** START Excerpted data **

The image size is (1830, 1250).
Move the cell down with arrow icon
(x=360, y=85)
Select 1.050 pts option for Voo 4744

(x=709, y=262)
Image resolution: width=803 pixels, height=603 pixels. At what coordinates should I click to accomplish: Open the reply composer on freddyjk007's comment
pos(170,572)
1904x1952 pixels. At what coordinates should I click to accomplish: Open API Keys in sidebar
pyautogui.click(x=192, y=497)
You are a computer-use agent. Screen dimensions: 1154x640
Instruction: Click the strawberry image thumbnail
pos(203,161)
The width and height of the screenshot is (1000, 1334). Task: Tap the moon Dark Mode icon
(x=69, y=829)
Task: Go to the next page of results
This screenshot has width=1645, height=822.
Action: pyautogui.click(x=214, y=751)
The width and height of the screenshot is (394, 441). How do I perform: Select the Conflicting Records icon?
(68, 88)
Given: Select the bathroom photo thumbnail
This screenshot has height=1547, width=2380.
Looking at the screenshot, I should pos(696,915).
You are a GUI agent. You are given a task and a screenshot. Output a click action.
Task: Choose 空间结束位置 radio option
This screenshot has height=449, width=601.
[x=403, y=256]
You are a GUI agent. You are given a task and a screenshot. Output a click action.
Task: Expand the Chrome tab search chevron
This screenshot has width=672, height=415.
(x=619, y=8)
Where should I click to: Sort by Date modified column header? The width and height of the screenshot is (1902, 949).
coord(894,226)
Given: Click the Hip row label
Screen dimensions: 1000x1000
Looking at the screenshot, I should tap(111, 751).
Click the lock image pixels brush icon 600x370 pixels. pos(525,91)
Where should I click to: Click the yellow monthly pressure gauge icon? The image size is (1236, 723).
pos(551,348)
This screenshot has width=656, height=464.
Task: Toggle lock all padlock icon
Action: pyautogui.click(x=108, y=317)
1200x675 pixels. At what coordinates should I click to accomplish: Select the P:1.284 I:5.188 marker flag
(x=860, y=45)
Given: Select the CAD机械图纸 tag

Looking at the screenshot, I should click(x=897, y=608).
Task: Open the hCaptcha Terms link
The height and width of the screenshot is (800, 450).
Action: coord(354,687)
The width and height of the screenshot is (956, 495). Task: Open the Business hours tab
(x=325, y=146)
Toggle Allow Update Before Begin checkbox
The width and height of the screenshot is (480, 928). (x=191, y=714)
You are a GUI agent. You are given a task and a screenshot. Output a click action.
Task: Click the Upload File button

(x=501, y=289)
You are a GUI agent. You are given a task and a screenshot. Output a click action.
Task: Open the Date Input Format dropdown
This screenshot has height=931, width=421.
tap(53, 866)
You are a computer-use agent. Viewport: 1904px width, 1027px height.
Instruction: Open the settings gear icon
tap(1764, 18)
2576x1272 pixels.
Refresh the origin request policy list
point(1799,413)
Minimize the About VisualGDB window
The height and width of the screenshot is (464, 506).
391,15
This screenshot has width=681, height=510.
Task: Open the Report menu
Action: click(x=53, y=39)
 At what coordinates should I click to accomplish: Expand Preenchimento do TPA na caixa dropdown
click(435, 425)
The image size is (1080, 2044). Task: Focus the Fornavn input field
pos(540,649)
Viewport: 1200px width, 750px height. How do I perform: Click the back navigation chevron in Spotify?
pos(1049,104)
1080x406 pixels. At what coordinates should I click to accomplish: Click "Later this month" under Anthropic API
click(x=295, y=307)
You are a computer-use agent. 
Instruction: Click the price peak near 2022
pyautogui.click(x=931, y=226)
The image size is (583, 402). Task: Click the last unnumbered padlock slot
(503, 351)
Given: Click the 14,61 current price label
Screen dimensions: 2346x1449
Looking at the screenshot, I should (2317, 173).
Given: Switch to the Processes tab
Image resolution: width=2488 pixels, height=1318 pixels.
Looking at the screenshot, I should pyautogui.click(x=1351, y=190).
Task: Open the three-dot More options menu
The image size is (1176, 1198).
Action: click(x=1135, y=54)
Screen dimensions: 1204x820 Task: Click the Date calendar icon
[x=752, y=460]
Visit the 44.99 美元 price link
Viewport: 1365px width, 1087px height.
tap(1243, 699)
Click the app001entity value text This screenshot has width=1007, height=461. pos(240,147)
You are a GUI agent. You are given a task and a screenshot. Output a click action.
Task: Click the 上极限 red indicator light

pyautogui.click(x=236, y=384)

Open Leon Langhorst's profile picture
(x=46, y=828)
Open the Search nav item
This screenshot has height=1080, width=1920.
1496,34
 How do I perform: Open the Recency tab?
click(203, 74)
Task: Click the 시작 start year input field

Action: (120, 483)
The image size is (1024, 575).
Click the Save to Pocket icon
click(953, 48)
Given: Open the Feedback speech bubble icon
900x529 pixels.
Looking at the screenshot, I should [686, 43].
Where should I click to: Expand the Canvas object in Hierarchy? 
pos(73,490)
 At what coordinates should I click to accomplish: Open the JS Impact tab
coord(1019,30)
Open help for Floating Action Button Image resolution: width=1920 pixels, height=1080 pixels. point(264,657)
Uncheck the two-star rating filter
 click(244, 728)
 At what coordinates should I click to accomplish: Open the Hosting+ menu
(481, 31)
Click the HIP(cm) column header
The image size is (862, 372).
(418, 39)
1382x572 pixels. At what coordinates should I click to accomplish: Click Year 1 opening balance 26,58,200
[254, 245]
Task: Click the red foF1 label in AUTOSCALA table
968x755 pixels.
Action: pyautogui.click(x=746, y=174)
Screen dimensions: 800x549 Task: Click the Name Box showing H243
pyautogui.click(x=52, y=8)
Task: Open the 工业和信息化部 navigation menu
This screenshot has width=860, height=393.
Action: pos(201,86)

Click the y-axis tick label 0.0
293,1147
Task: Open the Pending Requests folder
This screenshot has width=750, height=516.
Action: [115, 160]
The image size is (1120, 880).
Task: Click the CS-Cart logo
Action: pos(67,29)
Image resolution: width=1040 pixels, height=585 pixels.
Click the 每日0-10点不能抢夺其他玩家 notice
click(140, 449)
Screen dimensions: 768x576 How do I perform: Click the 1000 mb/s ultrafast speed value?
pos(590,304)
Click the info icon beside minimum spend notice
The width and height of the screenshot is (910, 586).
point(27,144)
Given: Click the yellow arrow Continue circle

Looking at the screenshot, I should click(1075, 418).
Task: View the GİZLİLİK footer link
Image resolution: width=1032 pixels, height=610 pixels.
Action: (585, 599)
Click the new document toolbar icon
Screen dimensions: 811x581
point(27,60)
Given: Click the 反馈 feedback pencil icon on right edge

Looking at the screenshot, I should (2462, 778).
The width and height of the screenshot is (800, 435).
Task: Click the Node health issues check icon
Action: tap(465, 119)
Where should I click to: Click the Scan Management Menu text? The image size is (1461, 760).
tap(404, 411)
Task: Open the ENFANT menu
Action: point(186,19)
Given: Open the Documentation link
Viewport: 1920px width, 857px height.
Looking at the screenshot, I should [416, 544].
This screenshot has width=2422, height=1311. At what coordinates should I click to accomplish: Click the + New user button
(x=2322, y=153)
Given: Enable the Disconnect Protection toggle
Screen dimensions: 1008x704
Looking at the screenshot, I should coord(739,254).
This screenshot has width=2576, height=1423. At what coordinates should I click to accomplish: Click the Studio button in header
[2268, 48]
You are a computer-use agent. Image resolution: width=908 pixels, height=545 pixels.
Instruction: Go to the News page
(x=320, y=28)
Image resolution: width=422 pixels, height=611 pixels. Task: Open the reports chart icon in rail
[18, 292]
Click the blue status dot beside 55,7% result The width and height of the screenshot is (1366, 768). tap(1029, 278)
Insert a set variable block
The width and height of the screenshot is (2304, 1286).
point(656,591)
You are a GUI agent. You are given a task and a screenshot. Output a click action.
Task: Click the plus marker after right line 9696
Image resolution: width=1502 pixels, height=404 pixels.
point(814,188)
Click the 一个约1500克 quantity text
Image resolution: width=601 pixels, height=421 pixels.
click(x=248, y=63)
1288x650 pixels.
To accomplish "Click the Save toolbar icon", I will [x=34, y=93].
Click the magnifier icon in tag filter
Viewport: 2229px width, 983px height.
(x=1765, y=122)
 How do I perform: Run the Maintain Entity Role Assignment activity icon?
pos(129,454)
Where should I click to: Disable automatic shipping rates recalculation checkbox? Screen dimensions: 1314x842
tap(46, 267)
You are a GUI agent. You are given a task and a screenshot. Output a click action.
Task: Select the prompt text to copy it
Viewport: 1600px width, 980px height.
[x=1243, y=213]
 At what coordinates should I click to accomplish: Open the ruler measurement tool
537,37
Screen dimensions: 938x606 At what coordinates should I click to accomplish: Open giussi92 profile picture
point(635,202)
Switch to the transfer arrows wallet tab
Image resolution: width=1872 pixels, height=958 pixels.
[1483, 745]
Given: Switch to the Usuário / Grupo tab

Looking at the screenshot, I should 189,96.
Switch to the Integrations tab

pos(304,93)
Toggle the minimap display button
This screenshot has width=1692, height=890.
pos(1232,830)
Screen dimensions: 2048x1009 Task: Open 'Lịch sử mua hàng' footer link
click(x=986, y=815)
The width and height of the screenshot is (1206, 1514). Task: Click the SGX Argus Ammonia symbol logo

** END Excerpted data **

[Aim]
Copy out the listing lines above word for word, starting at the line that contains "At what coordinates should I click to accomplish: Open the JS" and stopping after the line that contains "click(140, 449)".

[Result of this task]
 At what coordinates should I click to accomplish: Open the JS Impact tab
coord(1019,30)
Open help for Floating Action Button Image resolution: width=1920 pixels, height=1080 pixels. point(264,657)
Uncheck the two-star rating filter
 click(244, 728)
 At what coordinates should I click to accomplish: Open the Hosting+ menu
(481, 31)
Click the HIP(cm) column header
The image size is (862, 372).
(418, 39)
1382x572 pixels. At what coordinates should I click to accomplish: Click Year 1 opening balance 26,58,200
[254, 245]
Task: Click the red foF1 label in AUTOSCALA table
968x755 pixels.
Action: pyautogui.click(x=746, y=174)
Screen dimensions: 800x549 Task: Click the Name Box showing H243
pyautogui.click(x=52, y=8)
Task: Open the 工业和信息化部 navigation menu
This screenshot has width=860, height=393.
Action: pos(201,86)

Click the y-axis tick label 0.0
293,1147
Task: Open the Pending Requests folder
This screenshot has width=750, height=516.
Action: [115, 160]
The image size is (1120, 880).
Task: Click the CS-Cart logo
Action: pos(67,29)
Image resolution: width=1040 pixels, height=585 pixels.
Click the 每日0-10点不能抢夺其他玩家 notice
click(140, 449)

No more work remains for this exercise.